Updated Good Practice Guidelines recently issued by the Business Continuity Institute offer practitioners and companies alike a significantly improved set of methodologies that are easier to follow and implement.
“Business continuity has grown considerably as a discipline, and the new guidelines reflect that,” says Tracey Linnell, general manager: Advisory Services at ContinuitySA. “Good Practice Guidelines 2013 go beyond descriptive statements to offer practical ‘how-to’ advice in layman’s language. They will contribute to making business continuity measures much more effective.”
Linnell says that the Good Practice Guidelines complement the International Standards Organisation standard for business continuity (ISO22301): following the guidelines will help companies ensure they comply with ISO22301.

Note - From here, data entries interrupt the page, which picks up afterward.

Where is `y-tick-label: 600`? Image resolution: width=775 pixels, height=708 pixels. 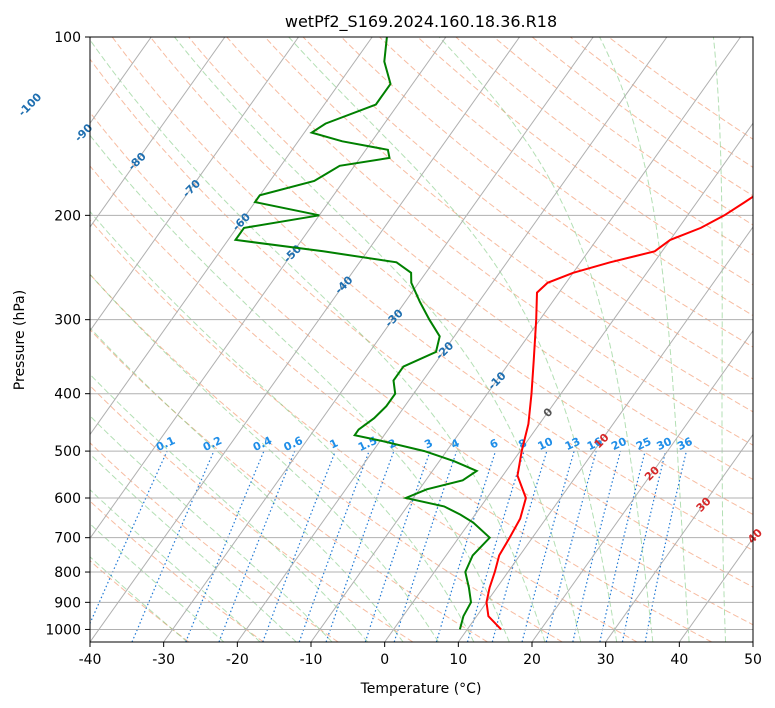 y-tick-label: 600 is located at coordinates (68, 499).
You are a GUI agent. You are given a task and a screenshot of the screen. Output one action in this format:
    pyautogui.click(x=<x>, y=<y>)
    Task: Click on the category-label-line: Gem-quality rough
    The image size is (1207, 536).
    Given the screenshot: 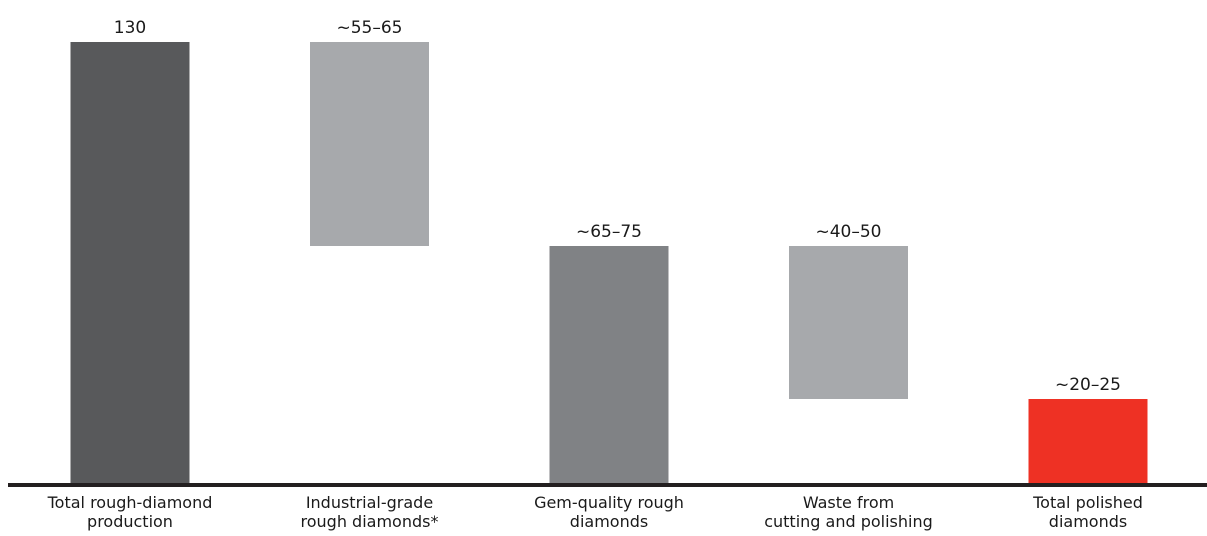 What is the action you would take?
    pyautogui.click(x=609, y=502)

Among the improvements in the 2013 Good Practice Guidelines, Linnell singles out the greater focus on the supply chain and outsourcing. The guidelines go into much greater detail to show how business continuity plans must include suppliers. “You are responsible for ensuring that your suppliers have adequate business continuity plans and systems in place,” Linnell explains.
“These guidelines take into account that businesses operate in, and are dependent on, complex ecosystems and that business continuity needs to span all their components.”
Another important improvement is the guidelines’ deeper focus on the responsibility of top management to support business continuity initiatives—and how to make that support a reality. For example, they suggest building business continuity into executive performance appraisals. “Executive buy-in has been a problem in the past, so practical advice on how to obtain it is welcome,” she says.
A related issue is the embedding of business continuity into the way a company does business. Here again, the guidelines notably shift focus from theory to action. In general, says Linnell, this is an area that receives too little attention but is vital if business continuity plans are really to be effective.
The 2013 guidelines also amplify guidance regarding business impact analysis, and show how this can be undertaken at various levels: strategic, tactical and operational.
One area in which the 2013 guidelines fail to deliver improvement is in the validation process, where the 2010 guidelines offer a set of processes that are more thorough. However, says Linnell, the review portion of the validation process is much improved.
“Once the business continuity plan has been completed, it needs to be reviewed for effectiveness. The 2013 guidelines offer functions, execution processes, methods and techniques as well as outcomes for each of an expanded number of areas,” Linnell says. “Crucially, the review process also incorporates supplier performance—another welcome recognition that a company’s business continuity efforts must cover the entire ecosystem on which it relies.”